Во что обходились небольшой Баварии эти архитектурные причуды, знал только министр финансов, за попытку урезонить короля быстро попавший в немилость. Когда на очередное требование средств министерство сообщило, что денег нет, увлеченный король незамедлительно предложил создать из дворцовой прислуги несколько обученных шаек для ограбления банков Берлина, Вены и Варшавы. Министр отвел глаза и обещал подумать.
Король полюбил оперу. Нелюбовь к скоплению приближенных вызвала приказ: оперы ставить для него одного, при пустом зале. Король сидел в ложе, занавески были сдвинуты. Часто артисты даже не знали, присутствует ли монарх в театре. А однажды он уснул посреди арии, и опера была остановлена, чтобы при пробуждении начаться с прерванного такта.
Отшельничество развивалось в нем все сильней. На придворных обедах его скрывали вазы с цветами. Позднее в столовой дворца было устроено приспособление, из-под пола подающее по сигналу короля сервированный стол, чтобы Людвиг никого не видел. Иногда причуды менялись – одно время за столом служили королю запыленные, потные и громогласные кавалеристы его охоты. Доклады министров он выслушивал через прислугу и через нее же передавал ответы. На заседаниях государственного совета кресло короля скрывал специальный экран. Интересно, что последний секретарь государственного совета так никогда и не видел лицо монарха.
Один из приближенных несколько недель должен был представать перед Людвигом в маске – чтобы король не расстраивался от его вида. Другому в знак его глупости было приказано являться на доклады с черной печатью на лице. Многие приказы он издавал через двери, и подданные в знак того, что поняли, отвечали условным стуком.

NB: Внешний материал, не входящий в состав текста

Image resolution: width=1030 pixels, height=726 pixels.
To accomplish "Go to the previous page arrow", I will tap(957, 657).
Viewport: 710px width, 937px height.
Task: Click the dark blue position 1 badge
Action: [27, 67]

Короля беспокоили голоса и посещали видения. В снег и мороз ему казалось, что он стоит на берегу моря. В деревьях и кустарниках он узнавал знакомых архитекторов и музыкантов и демократично кланялся им. Часто снимал шляпу перед садовыми статуями и почтительно беседовал с ними. Видел на полу различные вещи, просил придворных поднять их и передать ему и страшно гневался, когда они не могли это сделать. Время от времени на него нападали приступы бешенства – он скакал, прыгал, метался, плакал, рвал на себе волосы и бороду. А порой застывал и часами стоял неподвижно.